Ca²⁺ affinity determined with EP formation. The microsomes expressing wild type or mutant were preincubated for 20 min at 25 °C in 45 μl of a mixture containing 1–5 μg of microsomal protein, 2 mm EGTA, 1 μm A23187, 0.1 m KCl, 7 mm MgCl₂, 50 mm MOPS/Tris (pH 7.0), and various concentrations of CaCl₂ to give the desired Ca²⁺ concentrations. After cooling, the Ca²⁺-ATPase was phosphorylated with 10 μm [γ-³²P]ATP for 15 s at 0 °C, and the amount of EP formed was determined. In the inset, the typical Ca²⁺ dependence of EP formation was shown for the wild type and the two mutants including 5Gi-110/111, which gave the highest K_d value. The K_d value and Hill coefficient were estimated by least squares fit to the Hill equation (solid line). The Hill coefficient obtained was ∼2 (actually 1.6–2) in the wild type and all of the mutants. Statistical significance compared with the wild type is shown: *, p < 0.05; ‡, p < 0.01. Error bars, S.D.

FIGURE 10.

Detailed inspection of structure and interactions of M2 in crystal structures. The structural changes are modeled as in Fig. 1A. The N domain and M7–M10 helices are not depicted for simplicity.
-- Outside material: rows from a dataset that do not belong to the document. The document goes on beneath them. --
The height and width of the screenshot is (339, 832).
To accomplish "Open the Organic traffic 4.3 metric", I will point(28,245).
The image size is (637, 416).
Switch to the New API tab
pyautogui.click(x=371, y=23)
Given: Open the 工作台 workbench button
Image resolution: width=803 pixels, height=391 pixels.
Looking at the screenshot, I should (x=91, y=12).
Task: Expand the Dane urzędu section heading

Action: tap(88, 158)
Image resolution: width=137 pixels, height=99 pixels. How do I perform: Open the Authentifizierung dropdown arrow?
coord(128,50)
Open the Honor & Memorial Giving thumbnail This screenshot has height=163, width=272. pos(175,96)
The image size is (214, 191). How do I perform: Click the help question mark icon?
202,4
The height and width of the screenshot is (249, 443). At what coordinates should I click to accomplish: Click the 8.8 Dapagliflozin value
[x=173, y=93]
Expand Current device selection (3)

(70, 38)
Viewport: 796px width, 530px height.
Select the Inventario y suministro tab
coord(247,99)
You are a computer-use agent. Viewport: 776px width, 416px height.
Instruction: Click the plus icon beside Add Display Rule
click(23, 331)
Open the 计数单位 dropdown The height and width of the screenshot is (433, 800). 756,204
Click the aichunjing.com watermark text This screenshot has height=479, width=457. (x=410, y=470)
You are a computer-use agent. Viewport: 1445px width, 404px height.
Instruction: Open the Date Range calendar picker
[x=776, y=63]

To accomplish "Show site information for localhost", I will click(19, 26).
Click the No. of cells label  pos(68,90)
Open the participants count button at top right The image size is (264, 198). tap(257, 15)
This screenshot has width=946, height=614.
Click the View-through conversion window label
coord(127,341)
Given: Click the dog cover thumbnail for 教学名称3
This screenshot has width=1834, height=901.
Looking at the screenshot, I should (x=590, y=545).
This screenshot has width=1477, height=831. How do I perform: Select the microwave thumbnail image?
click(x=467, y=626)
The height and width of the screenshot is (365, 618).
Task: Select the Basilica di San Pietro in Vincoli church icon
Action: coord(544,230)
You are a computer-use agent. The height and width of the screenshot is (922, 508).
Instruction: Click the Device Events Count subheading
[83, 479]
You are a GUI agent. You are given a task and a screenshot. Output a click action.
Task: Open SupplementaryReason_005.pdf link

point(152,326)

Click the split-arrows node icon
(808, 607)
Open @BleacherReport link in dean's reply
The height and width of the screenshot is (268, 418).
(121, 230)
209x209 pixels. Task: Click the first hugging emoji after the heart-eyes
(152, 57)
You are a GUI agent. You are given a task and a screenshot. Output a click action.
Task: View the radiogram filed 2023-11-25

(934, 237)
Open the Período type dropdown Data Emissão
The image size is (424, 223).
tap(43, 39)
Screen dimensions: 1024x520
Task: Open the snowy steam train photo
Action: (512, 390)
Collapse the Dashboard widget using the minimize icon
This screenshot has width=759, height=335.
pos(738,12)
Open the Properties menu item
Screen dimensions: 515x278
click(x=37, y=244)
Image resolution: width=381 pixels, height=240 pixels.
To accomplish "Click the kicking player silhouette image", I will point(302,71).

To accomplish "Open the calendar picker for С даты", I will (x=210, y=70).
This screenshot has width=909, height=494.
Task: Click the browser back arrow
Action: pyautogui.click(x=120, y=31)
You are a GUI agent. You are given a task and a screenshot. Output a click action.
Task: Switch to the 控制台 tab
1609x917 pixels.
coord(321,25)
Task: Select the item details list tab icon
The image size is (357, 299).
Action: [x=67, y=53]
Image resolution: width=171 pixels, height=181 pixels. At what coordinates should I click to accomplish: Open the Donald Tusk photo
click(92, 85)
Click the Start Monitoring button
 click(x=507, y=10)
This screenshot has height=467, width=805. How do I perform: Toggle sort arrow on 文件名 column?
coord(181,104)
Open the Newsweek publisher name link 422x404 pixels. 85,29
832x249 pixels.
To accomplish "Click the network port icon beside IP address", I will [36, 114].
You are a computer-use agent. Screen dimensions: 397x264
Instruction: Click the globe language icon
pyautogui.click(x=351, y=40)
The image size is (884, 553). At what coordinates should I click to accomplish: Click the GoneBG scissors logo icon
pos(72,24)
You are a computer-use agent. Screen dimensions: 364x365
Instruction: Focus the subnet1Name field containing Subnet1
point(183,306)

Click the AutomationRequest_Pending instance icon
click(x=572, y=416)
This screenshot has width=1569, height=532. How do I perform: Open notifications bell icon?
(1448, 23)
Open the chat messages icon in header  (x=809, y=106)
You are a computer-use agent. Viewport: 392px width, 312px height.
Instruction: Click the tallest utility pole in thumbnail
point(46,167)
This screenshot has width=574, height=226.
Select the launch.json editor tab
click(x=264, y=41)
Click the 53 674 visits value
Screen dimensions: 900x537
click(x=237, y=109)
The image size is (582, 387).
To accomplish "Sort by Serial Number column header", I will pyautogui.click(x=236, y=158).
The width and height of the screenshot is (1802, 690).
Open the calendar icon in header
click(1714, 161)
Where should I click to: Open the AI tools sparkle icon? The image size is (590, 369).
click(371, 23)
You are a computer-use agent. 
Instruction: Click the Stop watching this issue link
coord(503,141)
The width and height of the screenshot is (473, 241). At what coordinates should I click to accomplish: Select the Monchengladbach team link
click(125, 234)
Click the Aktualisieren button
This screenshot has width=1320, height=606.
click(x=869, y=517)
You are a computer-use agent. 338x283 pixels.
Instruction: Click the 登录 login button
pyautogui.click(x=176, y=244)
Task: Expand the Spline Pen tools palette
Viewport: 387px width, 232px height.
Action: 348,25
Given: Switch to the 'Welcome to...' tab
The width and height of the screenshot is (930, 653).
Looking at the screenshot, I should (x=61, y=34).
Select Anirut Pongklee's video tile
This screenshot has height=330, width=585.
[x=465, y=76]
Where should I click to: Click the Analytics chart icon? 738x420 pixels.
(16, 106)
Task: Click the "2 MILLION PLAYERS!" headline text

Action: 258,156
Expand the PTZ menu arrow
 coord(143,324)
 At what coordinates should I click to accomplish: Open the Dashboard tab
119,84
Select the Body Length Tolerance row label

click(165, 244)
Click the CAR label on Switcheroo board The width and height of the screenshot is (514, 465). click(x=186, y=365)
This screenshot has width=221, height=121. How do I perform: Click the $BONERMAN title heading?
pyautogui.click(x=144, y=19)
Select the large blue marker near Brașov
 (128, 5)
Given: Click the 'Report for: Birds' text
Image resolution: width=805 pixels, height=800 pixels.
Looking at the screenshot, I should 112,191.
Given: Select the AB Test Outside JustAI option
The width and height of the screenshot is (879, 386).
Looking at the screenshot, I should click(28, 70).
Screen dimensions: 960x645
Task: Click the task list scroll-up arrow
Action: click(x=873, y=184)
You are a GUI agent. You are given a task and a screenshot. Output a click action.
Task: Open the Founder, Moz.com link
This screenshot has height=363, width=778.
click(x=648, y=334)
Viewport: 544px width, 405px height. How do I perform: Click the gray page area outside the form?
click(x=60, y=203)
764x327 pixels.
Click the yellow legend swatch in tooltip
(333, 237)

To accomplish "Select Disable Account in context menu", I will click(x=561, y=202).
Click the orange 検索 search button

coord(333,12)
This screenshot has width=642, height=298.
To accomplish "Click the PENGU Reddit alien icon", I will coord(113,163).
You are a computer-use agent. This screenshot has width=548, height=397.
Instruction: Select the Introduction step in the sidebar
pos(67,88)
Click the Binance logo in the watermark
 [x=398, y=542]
The red (A and B), ice blue (A), yellow (A and B), and pink (B) arrows indicate the approximate motions of M2, M1′, A domain, and P domain, respectively. The broken light blue arrow (A and B) indicates the unwound part of M2. The TGES¹⁸⁴ loop is depicted with orange van der Waals spheres. Interactions involving M2 regions are shown in transparent circles in enlarged views. See “Discussion” for the details and the roles of M2 regions.